Фигура в черной рясе так неожиданно появилась перед ними, что сердце Киприана ухнуло куда-то вниз. Андрей споткнулся и наскочил на него. Фигура не произносила ни слова. Свет пошел снизу вверх, вырвал из сумрака рясу и одновременно придал ей тень, бежавшую в темноту. У Киприана закружилась голова. Куча лохмотьев проползла мимо него; он невольно отшатнулся. Вокруг фигуры в рясе подобно запаху серы вился жаркий шепот:
Фигура в рясе протянула вперед руку и схватила факел. Рука была белой и совершенно бестелесной. Киприан заметил, что ряса вовсе не черная, ее цвет состоял из различных оттенков серого и коричневого, да и вообще одеяние походило скорее не на монашескую рясу, а на старинное платье без пояса. Капюшон был вовсе не монастырским наплечником, а обрезком плаща. Он потрясенно вгляделся в тень, скрывавшую лицо незнакомца, и понял, что перед ним стоит женщина.

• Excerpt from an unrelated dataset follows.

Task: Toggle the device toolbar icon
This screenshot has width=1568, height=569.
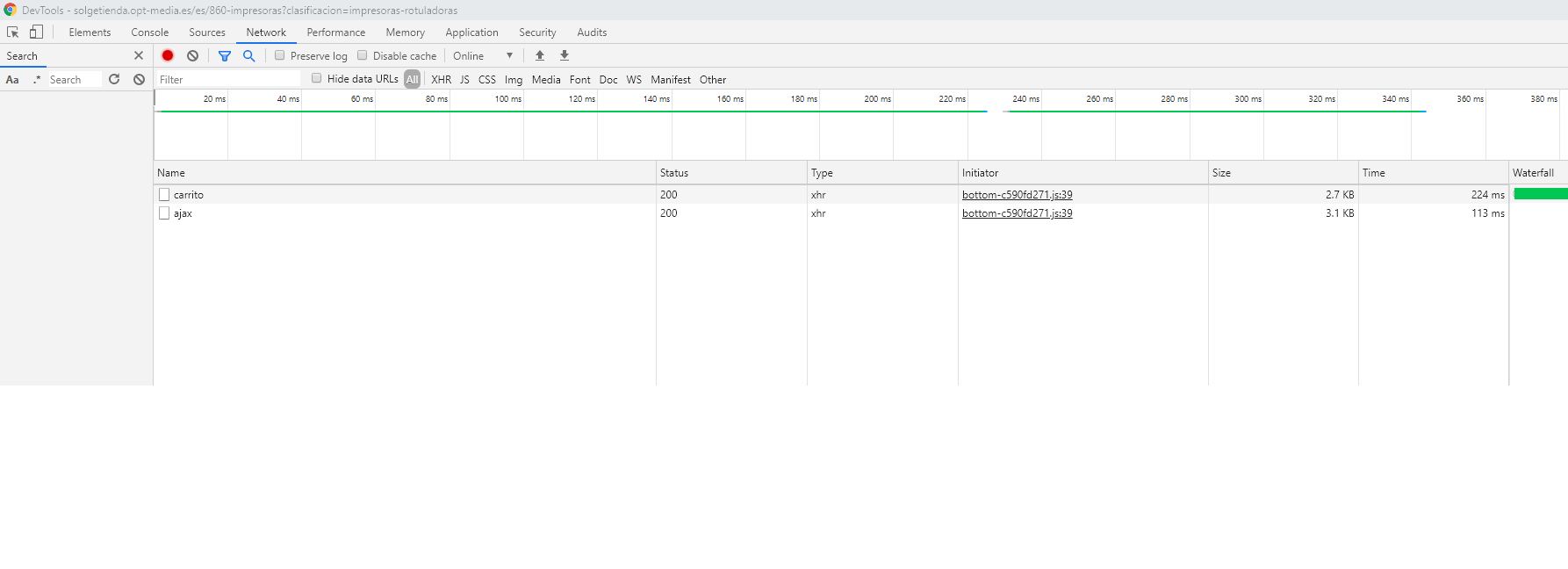Action: [36, 32]
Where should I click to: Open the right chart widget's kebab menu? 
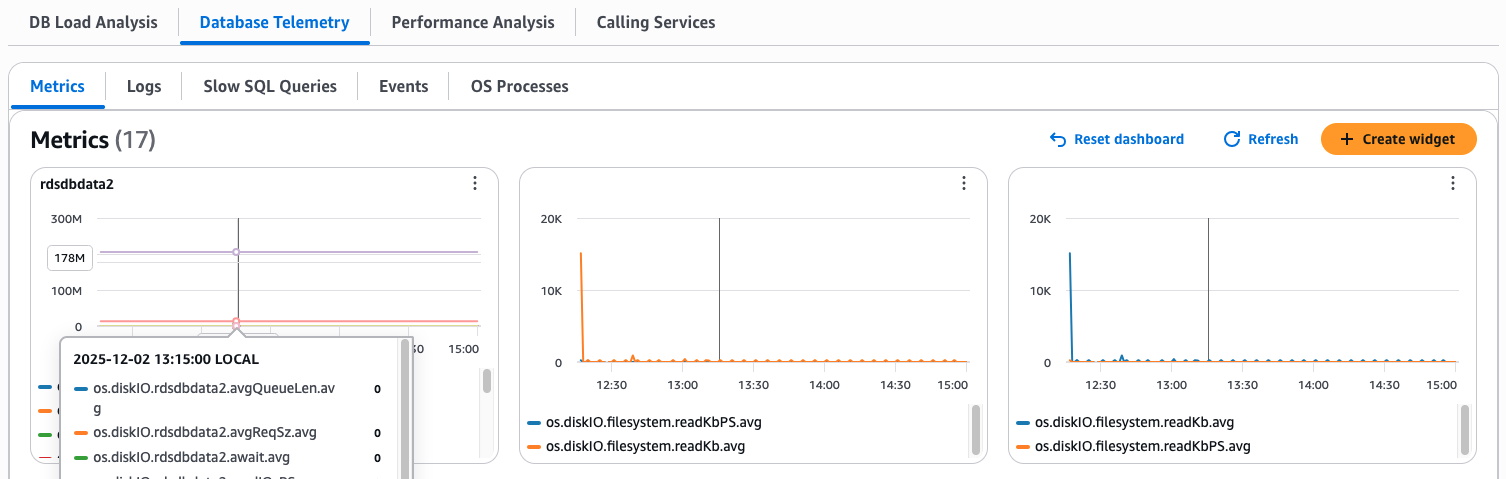(1452, 183)
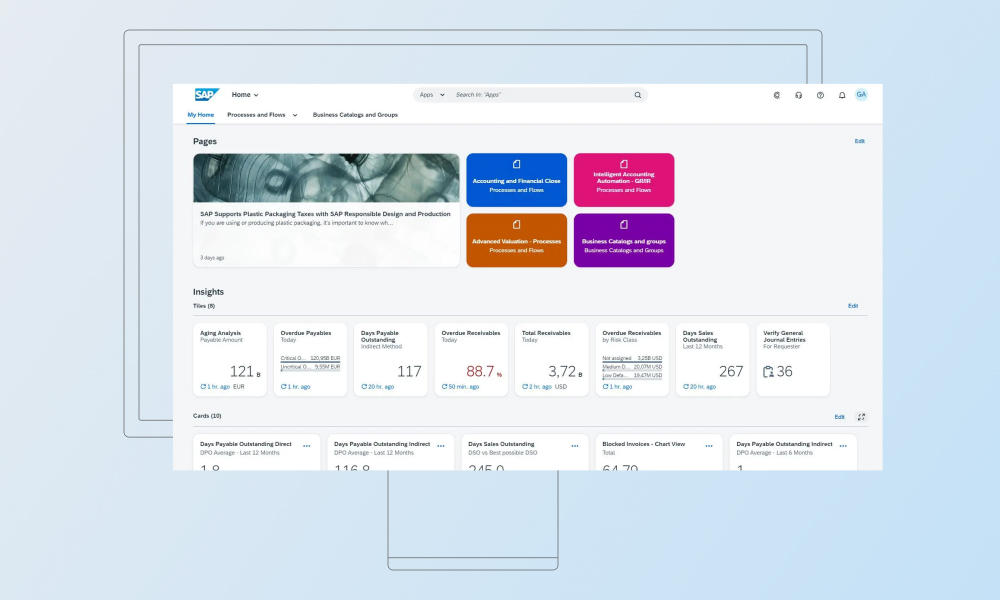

Как будто желая ответить на его изумление, она потянула факел к себе. Сколько ей было лет – тридцать или шестьдесят, – наверняка не смог бы сказать никто. Кожа ее лица была почти белой, черты – пропорциональными. При свете солнца да с помощью определенных косметических ухищрений она могла бы быть красивой. При свете солнца и без отметин проказы… Левая половина ее рта представляла собой кусок черно-серой мертвой плоти, обнажавшей зубы и покрытой гнойниками вплоть до ноздрей, одну влажную рану, в которой мерцали обломки зубов. Гнойники поднимались вверх, к ее левой щеке, и вниз, к подбородку, чтобы там продолжить свою разрушительную работу. Все, что Киприан мог сделать, – это замереть на месте и не шарахнуться в сторону. Он молился, чтобы его лицо не исказилось от отвращения; когда же обезображенное лицо расплылось у него перед глазами, он понял, что глаза его наполнились слезами.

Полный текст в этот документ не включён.